Japanese restaurants serve this Gigantic behemoth of a fish, in tiny little rose petal bites at a rate that can exceed 50 dollars an ounce. The top sushi chefs’ not only prepare the food, they use their artisan skills to create a delicacy for the eyes as well as the palate.

Tuna is a commodity. American fisherman have long spent their days drifting in the waves. 20 or 30 miles off the east coast off the United States, in search of Giant Blue Fin Tuna. They seek to conquer not only a legendary monster fish, but also put food on the table with a substantial paycheck.

Tuna fishing can not be described as a get rich quick plan. Sure, some will go out for the first time and happen to land that six hundred pound-er. This rarely happens and more often then not, the boat comes home with nothing more then a wish for a better tomorrow.

A hardy breed, Mr. Tuna man will wake at 3 AM, haul the gear back down to the boat, gas it up and head right back out there. Never daunted by seas or storms, ready to push right through and go get a fish.

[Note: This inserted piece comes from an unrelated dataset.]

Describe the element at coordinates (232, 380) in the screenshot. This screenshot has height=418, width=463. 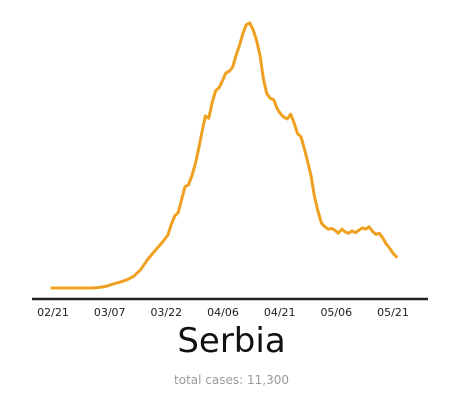
I see `total-cases-subtitle: total cases: 11,300` at that location.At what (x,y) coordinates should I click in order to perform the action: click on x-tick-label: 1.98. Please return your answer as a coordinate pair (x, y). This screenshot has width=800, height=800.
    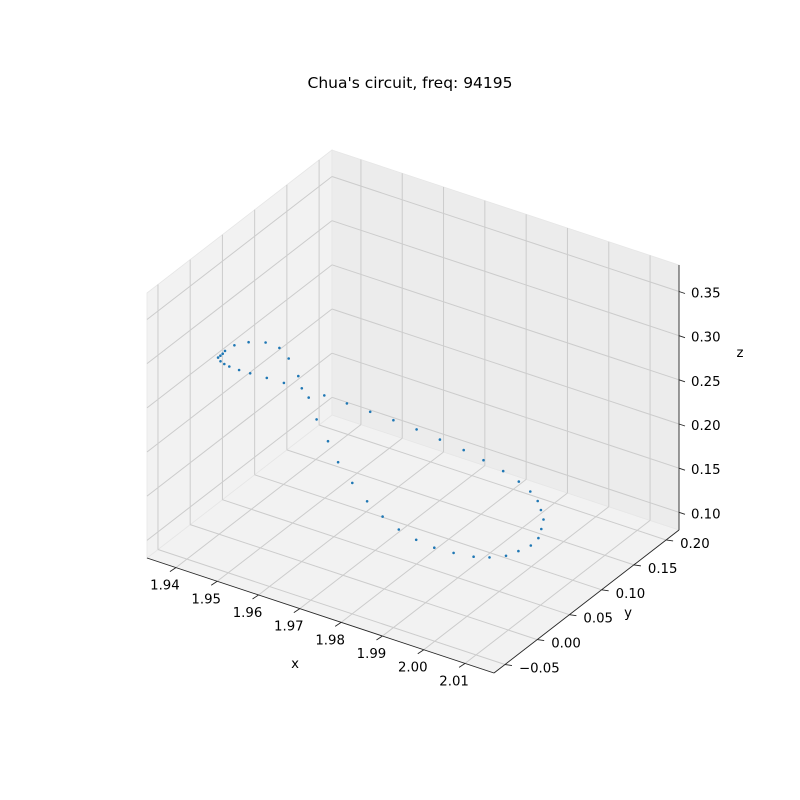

With a short season and limits on the catch, typically one tag a day is all you get and when the quota is full, the quota is full. Hopefully you have loaded the dock with Giant Blue Fin and your bank account, for the off season. If not, you better have a backup plan, such as lobstering or crabbing.

This year is going to be different for the American Blue Fin Tuna fisherman. They are going to be hauling in not only monster fish, but a limited commodity as well. This commodity is in high demand and will be in short supply. I predict the quota this year to be filled in record time. I also predict a record number of new fisherman, getting in on the “Blue Fin rush”, as I’ll coin the term right now. (feel free to pass it on) it should rival the California gold rush of “1849”.

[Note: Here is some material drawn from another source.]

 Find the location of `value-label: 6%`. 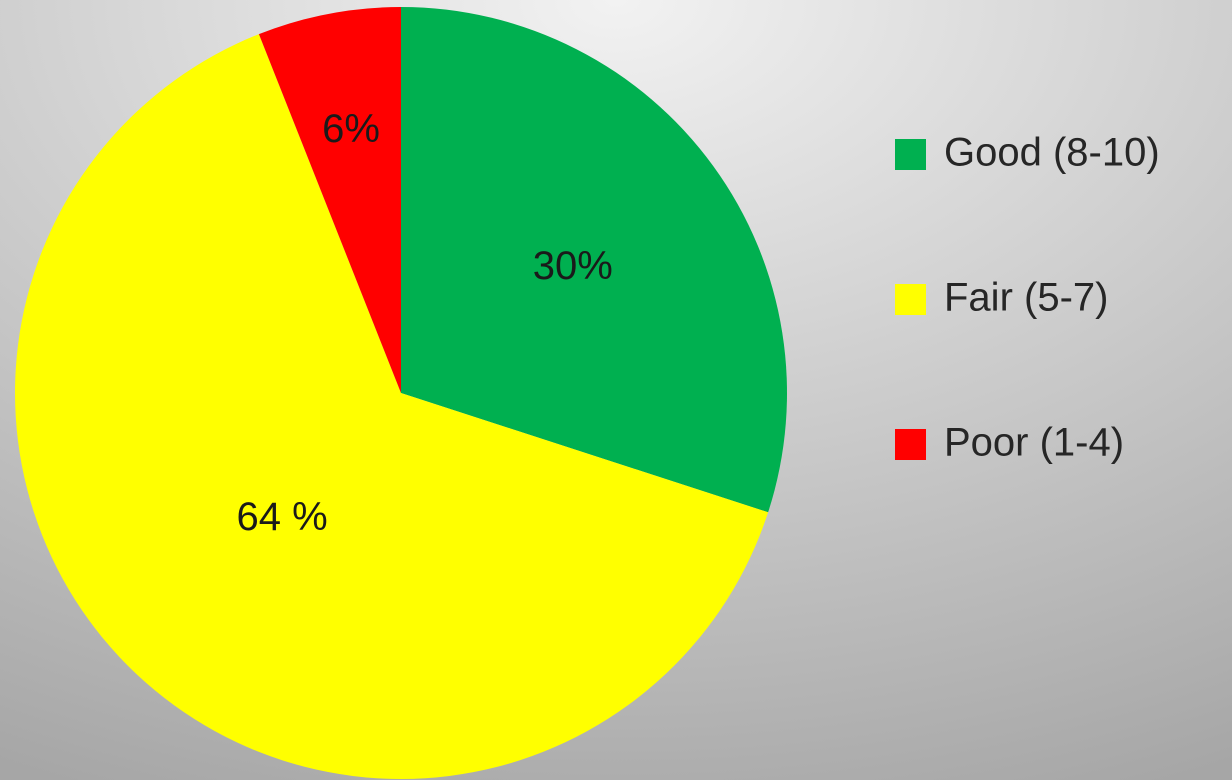

value-label: 6% is located at coordinates (351, 129).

Catching Blue Fin Tuna is not for the weak of heart. It takes a special kind of determination to out smart them, an incredible sense of direction to find them and then an inhuman amount of strength to wrestle them into the boat.

I’ve personally spent several afternoons negotiating with giant tuna. They are very persuasive to say the least. Our last fish was 650 pounds dressed and it took me and my partner 6 hours between when we hooked up and when the fish was in the boat.

That absolutely awesome day, was back about 15 years ago for me now. I’m far to advanced in common sense and age, to think for even a moment, that an old man like me, could ever win against this champion swimmer.

Catching a Blue Fin Tuna is hard enough, getting him in the boat is another story altogether. This is one game that’s better left to the younger man.